User surplus can be positive, neutral, or negative. Positive surplus means the person would choose the tool again because it saves effort, improves judgement, reduces risk, gives them more control, or helps them produce a result they can stand behind. Negative surplus means the tool may help the organisation while making the individual slower, more exposed, or less trusted.
Why it matters
The external evidence rhymes with this. MIT NANDA's 2025 GenAI Divide report found that only a small share of enterprise AI efforts were translating into measurable business impact, despite widespread experimentation. Goldman Sachs chief economist Jan Hatzius made a parallel macro point in February 2026: AI investment had contributed far less to 2025 US GDP growth than the market story implied.
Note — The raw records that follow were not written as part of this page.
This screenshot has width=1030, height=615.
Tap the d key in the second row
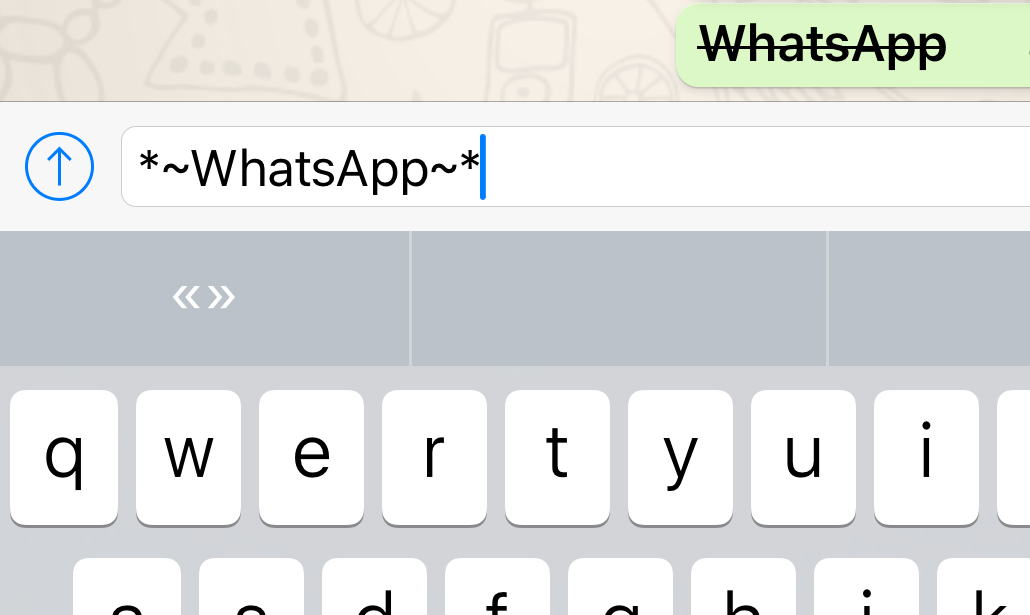[x=374, y=587]
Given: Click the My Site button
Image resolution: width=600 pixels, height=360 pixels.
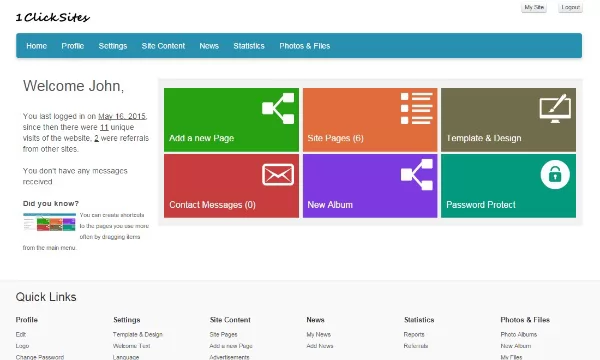Looking at the screenshot, I should point(534,7).
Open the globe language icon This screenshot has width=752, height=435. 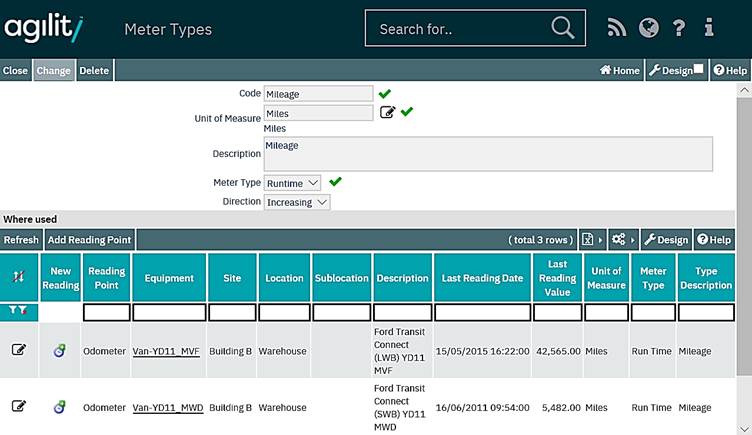coord(649,28)

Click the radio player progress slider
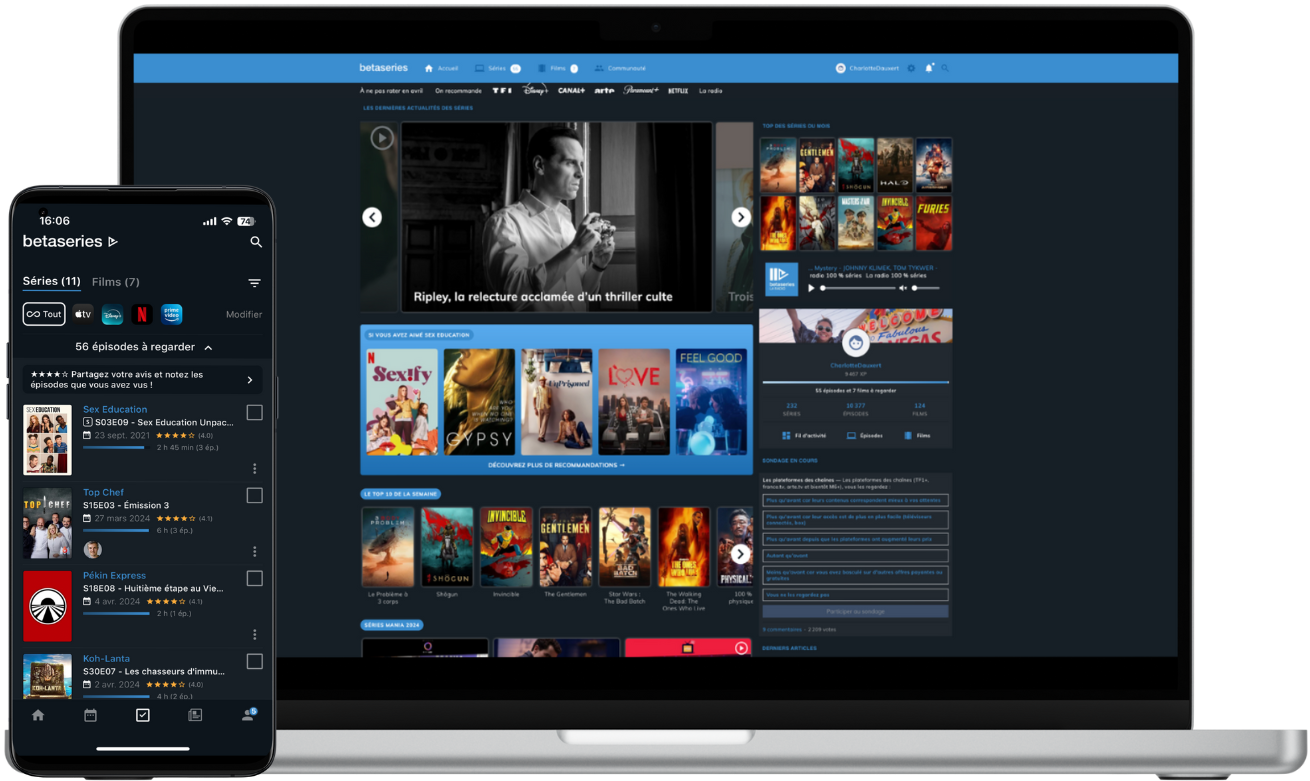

The diagnosis is not that AI does not work. It is that adoption is not transformation. A tool can be technically capable, visibly deployed, and widely discussed without changing the repeated behaviour that moves an operating metric.
The Willingness Gap explains why. Spending has gone into the task-value axis. Rollout decks have assumed the user-surplus axis. The return only shows up when both are true in the same task.
The key insight
Most failed AI adoption ignores the user-surplus axis. Leaders map where AI adds value, then assume value alone drives use. It does not.
Adoption only sticks where the tool's value to the task and the individual's reason to use it both run high. The commonest failure is the mismatch: high task value paired with low user surplus, a tool that is useful to the organisation and a bad exchange for the person, sitting idle while everyone wonders where the return went.
You close the Willingness Gap by measuring what people can actually do with AI, not what management declares they should be doing with it. That is the move: demonstration over declaration. Watch the task, not the memo. The organisations that get a return will stop counting licences and start counting the moments where the tool changed how the work got done, then design the workflow so those moments have a reason to repeat.
The question worth sitting with is not "where could AI help us?" You already know the answer to that one. It is "where does the person doing the work capture enough surplus to pick it up again?" Answer that honestly, and most of your adoption problem was never a technology problem at all.